◆ **WHAT TO PRODUCE**: Each line of the records below that holds "will" should be returned.

________________

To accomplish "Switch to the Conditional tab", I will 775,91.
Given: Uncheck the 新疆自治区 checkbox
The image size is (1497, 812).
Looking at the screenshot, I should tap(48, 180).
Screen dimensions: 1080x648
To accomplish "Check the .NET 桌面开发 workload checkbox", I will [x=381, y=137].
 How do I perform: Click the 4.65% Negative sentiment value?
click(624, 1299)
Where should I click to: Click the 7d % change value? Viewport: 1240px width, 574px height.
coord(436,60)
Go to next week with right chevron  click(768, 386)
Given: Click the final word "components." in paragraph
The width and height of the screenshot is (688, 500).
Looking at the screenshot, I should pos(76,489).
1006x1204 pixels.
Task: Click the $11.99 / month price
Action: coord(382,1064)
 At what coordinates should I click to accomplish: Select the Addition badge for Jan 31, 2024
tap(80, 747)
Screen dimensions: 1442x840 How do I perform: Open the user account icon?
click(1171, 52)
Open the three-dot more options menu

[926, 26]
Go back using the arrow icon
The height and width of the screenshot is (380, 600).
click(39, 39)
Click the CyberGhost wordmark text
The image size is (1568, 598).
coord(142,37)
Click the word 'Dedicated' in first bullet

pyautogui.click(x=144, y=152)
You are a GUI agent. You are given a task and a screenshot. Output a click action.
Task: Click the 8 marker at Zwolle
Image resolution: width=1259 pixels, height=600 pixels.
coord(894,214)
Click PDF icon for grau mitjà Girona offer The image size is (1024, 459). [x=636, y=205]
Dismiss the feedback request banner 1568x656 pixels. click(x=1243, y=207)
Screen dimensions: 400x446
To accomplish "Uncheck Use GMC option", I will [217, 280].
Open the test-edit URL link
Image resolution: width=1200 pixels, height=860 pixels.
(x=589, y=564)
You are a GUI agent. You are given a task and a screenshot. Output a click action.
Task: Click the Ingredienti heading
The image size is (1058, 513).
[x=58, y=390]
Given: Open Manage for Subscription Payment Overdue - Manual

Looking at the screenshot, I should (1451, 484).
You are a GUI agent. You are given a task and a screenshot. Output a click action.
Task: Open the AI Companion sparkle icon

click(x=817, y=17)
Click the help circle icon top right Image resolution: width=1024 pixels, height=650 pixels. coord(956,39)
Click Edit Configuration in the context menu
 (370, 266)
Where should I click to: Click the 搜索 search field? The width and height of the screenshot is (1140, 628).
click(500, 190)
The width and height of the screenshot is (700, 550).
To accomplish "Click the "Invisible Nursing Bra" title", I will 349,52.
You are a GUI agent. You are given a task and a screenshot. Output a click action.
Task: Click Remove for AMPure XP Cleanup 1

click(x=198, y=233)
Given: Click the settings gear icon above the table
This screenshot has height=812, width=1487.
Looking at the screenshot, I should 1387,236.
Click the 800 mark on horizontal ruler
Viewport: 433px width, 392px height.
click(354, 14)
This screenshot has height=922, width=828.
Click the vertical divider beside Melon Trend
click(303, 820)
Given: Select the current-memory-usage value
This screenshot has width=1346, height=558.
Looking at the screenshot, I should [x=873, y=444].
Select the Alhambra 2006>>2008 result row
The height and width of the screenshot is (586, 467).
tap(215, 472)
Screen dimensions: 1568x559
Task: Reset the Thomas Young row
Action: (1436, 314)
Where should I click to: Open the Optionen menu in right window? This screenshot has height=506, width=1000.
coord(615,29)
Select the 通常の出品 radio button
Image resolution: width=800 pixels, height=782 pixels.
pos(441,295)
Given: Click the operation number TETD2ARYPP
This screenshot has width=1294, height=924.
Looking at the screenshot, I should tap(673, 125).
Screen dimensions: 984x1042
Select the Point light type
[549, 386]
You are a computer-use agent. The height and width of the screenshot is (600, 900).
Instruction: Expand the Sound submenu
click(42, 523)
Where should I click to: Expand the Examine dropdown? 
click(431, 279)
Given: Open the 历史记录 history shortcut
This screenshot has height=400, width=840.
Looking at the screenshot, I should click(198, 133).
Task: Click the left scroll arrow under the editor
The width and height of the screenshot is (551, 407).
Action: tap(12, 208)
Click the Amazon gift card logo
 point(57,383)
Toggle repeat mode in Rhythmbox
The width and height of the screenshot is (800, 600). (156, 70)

________________

◆ **REPLY**:
To accomplish "Switch to the Conditional tab", I will 775,91.
To accomplish "Check the .NET 桌面开发 workload checkbox", I will [x=381, y=137].
To accomplish "Uncheck Use GMC option", I will [217, 280].
To accomplish "Click the "Invisible Nursing Bra" title", I will 349,52.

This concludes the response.